According to the scientists, neutron imaging is ideal for searching for water and other hydrogen-bearing compounds because neutrons remove hydrogen so quickly. In contrast, X-ray imaging is better for detecting deposits of heavier elements such as iron and nickel, because the X-rays are primarily scattered by heavy atoms with lots of electrons.

Unlike other methods of analyzing the chemical composition of rocks, the imaging technique required to cut thin slices of meteorites does not significantly harm or alter the meteorites. Although each imaging method has been used separately in the past, the team is the first to use the two techniques simultaneously to create X-ray and neutron-beam snapshots.

in Initial study, the team examined two meteorites whose mineral and water contents were already known to assess the accuracy of the combined imaging methods. One of the rocks, called EET 87503, is a fragment from the surface of the large asteroid Vesta, but also contains material from a different, water-rich asteroid.

Another meteorite, GRA 06100, which is rich in iron and nickel, is classified as a chondrite — one that has not been altered by melting or other processes since the early days of the solar system. It also contains significant amounts of hydrogen-bearing silicates formed by past contact with water.

To create three-dimensional views of the meteorites, the researchers used X-rays and neutron beams to image cross sections of the rocks. Individual images of different cross sections are combined to create a 3D image, a technique known as tomography or CT scan.

The imaging methods precisely revealed the locations of metal-rich minerals, silicate minerals, water and other hydrogen compounds in the two meteorites. Neutron imaging pinpointed chondrite grains within GRA 06100 that could be isolated for further study. 3D imaging can test theories about how water entered the rock and the path the fluid took to change the mineral composition and become bound in the sample.

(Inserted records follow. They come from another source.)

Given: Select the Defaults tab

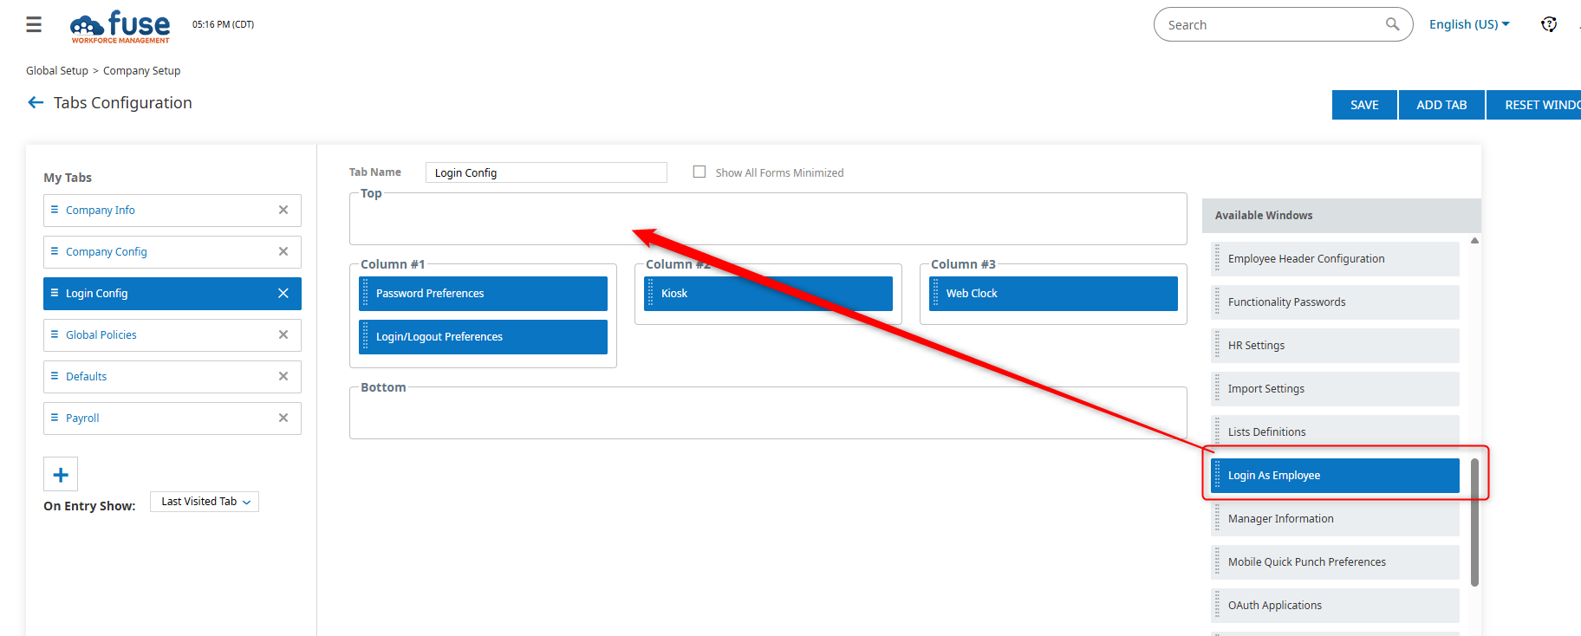Looking at the screenshot, I should [x=87, y=377].
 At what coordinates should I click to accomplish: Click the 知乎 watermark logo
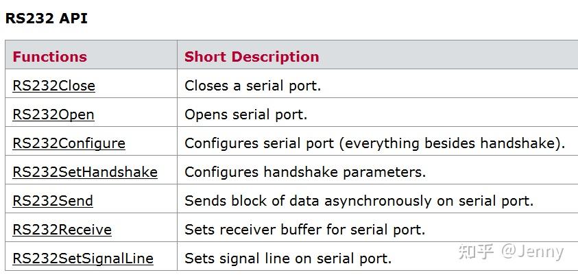(476, 252)
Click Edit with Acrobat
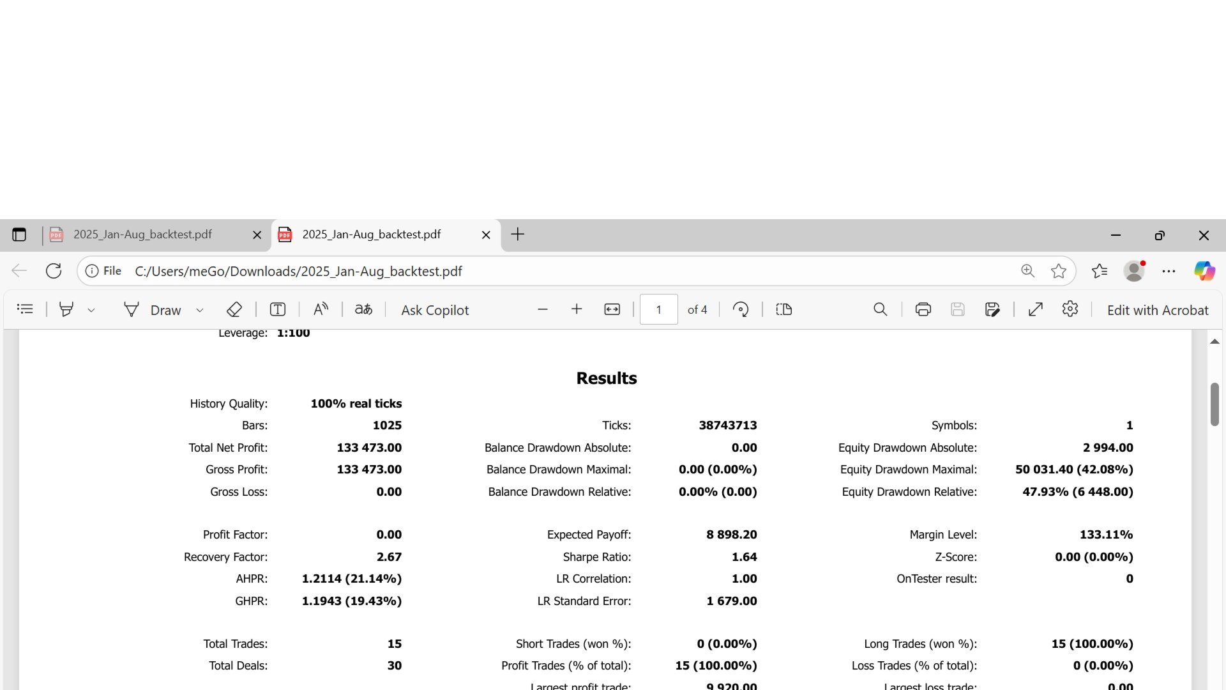This screenshot has width=1226, height=690. click(1157, 310)
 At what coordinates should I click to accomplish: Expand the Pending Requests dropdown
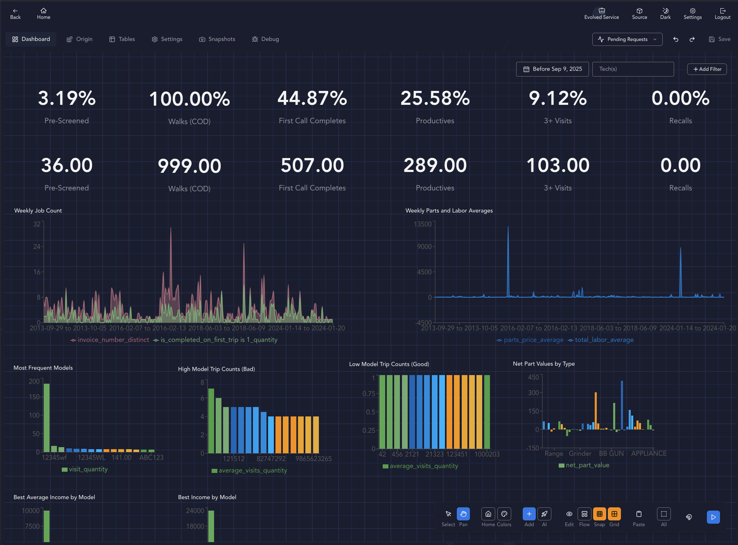pyautogui.click(x=627, y=39)
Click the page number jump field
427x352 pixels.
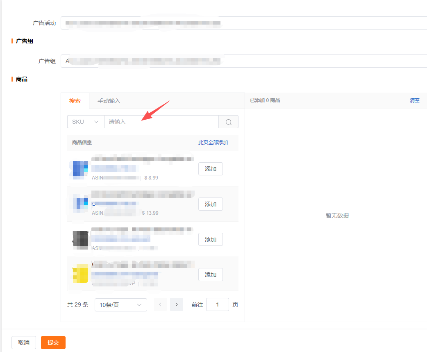coord(217,304)
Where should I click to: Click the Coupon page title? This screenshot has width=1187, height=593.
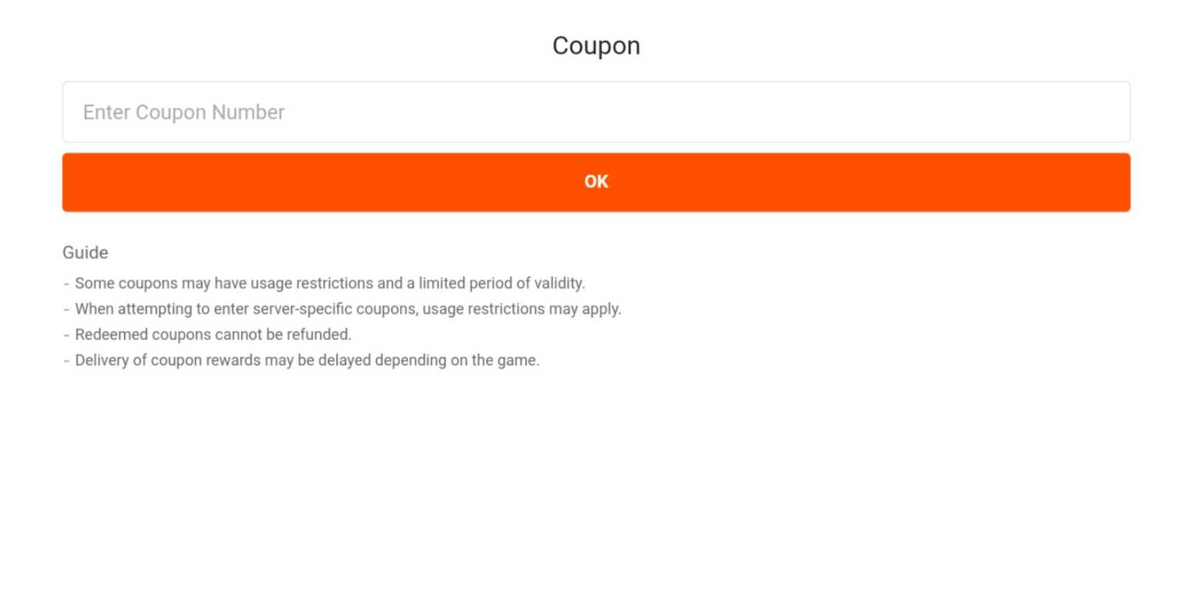(596, 46)
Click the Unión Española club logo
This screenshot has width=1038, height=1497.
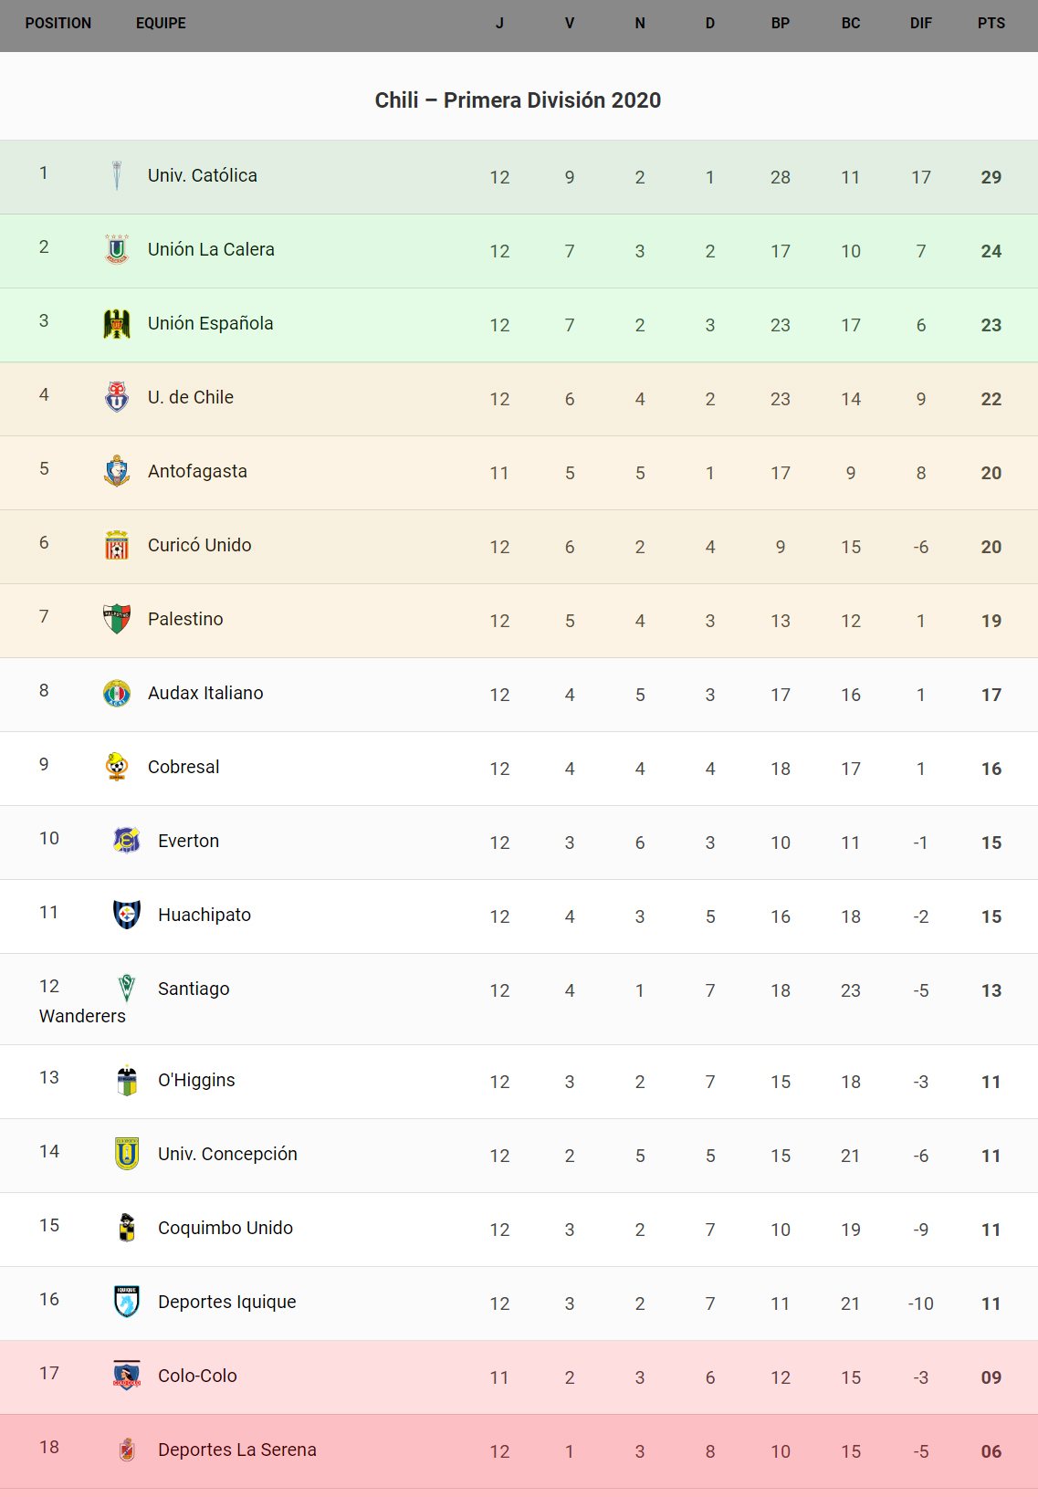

Although 70 percent of the Earth’s surface is water, how this substance arrived on our planet remains a long-standing topic of debate. Some planetary scientists suggest that meteorites and comets — icy debris from the cold, outer solar system — delivered water along with the building blocks of proteins necessary for life after our planet’s core formed. Others suggest that Earth acquired water during its formation 4.5 billion years ago from gas and dust that pulled the infant Sun and coalesced together to form our planet.

Water comes in two forms: normal water, which contains hydrogen and oxygen, and heavy water, which contains deuterium (hydrogen with a neutron) and oxygen. One way to determine whether meteorites are the primary source of Earth’s water is to compare the relative abundance of these two types in rocks with the relative abundance of water on and below Earth’s surface. Planetary scientists have measured abundances in some meteorites, but many more need to be tested.

Neutron and X-ray imaging will aid these studies. Pinpointing the location of mineral, metal and water deposits locked inside meteorites, these images can guide researchers on how to better cut sections of rock so they can measure the abundance and composition of other compounds.

Following this initial experiment, the team now plans to use its dual imaging technique to study unfamiliar meteorites so that their water and mineral content can be mapped in detail for the first time.